**Text block:**
It has emerged this week that the University of London’s Institute of Education (IOE) and the University of Birmingham have signed up to be the first institutions to set up university training schools. Department for Education officials have invited other universities to run their own primaries and secondaries.

The schools will be modelled on similar university-run schools in Finland and the US. Ministers first announced that they wanted to adopt the idea in England in the 2010 Schools White Paper, and said at the time that universities were already interested in becoming involved.

Despite this, the final details of the policy have yet to be agreed, and the University of Birmingham and the IOE have had to apply to run a “free school” rather than a new kind of institution.

At the proposed University of Birmingham Training School - a secondary with a sixth form - academics will, among other things, trial research on school improvement. The school will be located near to the university campus and pupils may be admitted on a “nodal” basis, drawn from various areas of the city.

The IOE’s application has been made in partnership with a group of parents who have been campaigning for a new secondary school to be established in south Camden, North London, to meet local demand for places and to provide a hub for the community.

“We want the universities to start to open university training schools along the lines of the Finnish model,” schools minister Nick Gibb told members of the Education Select Committee earlier this month. “So they will run their own school, which will be used then to enable not only trainees to have first-class training in connection with that university but also the other way round.

“The university will then be able to use the school as a way to monitor the effectiveness of the approach it is taking to pedagogy and so on, and how teachers teach.”

One aim of the University of Birmingham Training School is to widen participation in higher education, and the emphasis will be on preparing pupils for entrance to selective universities. Up to 150 children will be admitted each year, and 400 teenagers will eventually be admitted to the sixth form.

If DfE officials give the school their backing later this year, it will open in September 2014, timed to coincide with an expected rise in demand for secondary places in the city.

So far, “hundreds” of parents have expressed interest in their child getting a place, according to Edward Peck, pro vice-chancellor and head of the College of Social Sciences at the University of Birmingham.

Academics from various university departments will work in the school, as will trainee teachers and student volunteers.

**Work instruction 1:** Transcribe the passage of the article on university training schools, starting at "If DfE officials" and ending at "in the city.".
**Work instruction 2:** In the article on university training schools, which two countries have university-run schools that the new schools will be modeled on?

(Records drawn from a dataset)
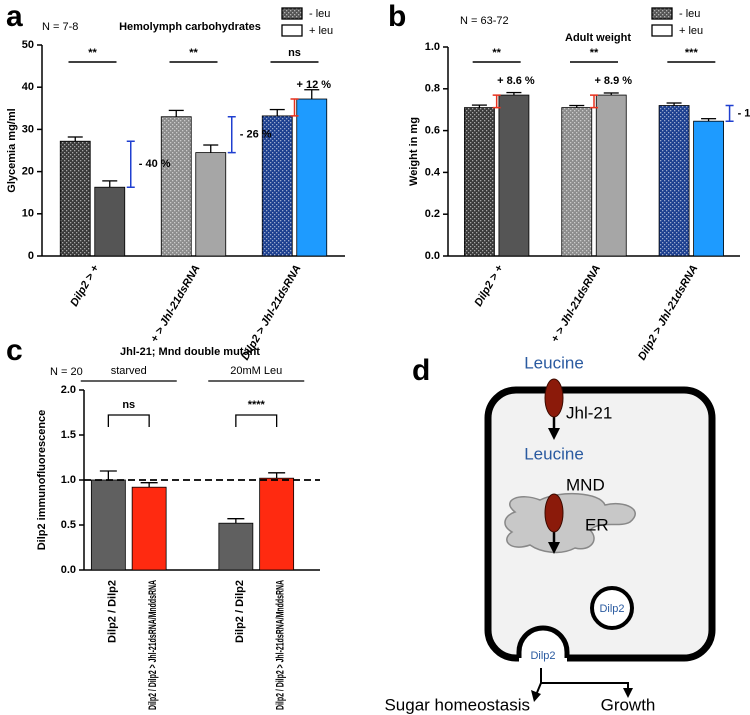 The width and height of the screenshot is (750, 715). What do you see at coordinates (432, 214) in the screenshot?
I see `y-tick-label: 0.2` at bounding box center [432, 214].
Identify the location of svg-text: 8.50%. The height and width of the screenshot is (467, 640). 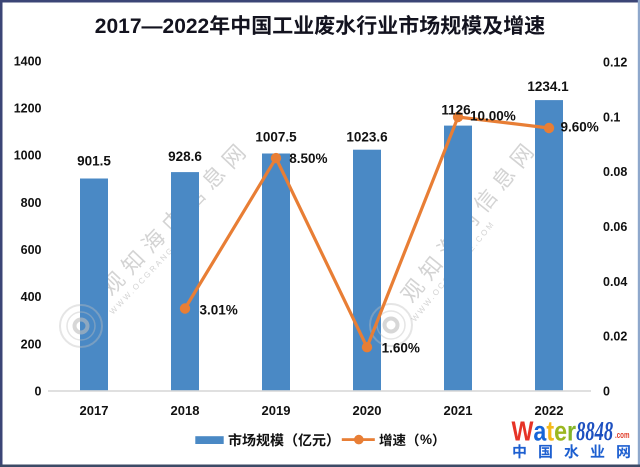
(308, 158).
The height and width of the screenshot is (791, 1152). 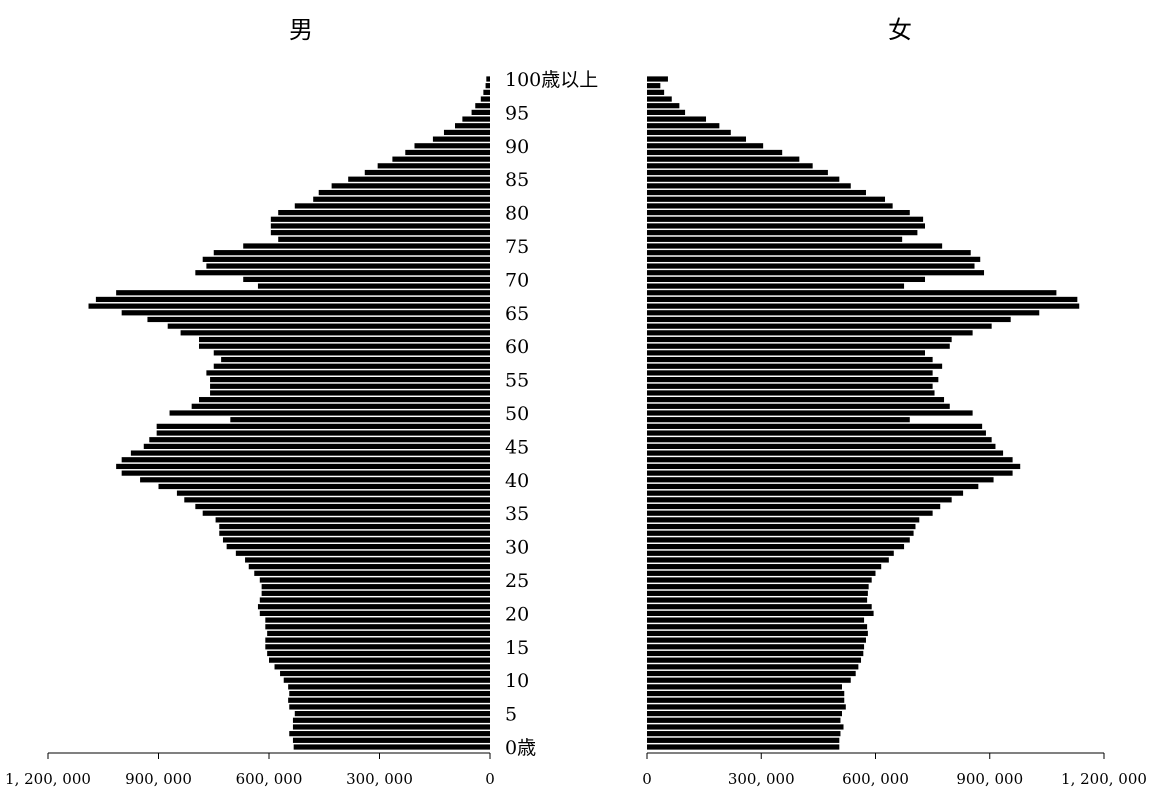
---
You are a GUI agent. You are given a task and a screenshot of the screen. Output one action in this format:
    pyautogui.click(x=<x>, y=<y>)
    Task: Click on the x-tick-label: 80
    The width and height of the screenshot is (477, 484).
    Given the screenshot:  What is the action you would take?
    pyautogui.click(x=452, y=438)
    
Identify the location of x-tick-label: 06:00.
==
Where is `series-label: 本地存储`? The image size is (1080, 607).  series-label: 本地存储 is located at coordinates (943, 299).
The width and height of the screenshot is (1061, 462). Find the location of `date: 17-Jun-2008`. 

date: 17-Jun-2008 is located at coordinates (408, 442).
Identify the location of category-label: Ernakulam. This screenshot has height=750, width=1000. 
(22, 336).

**Result 1:**
If DfE officials give the school their backing later this year, it will open in September 2014, timed to coincide with an expected rise in demand for secondary places in the city.

**Result 2:** Finland and the US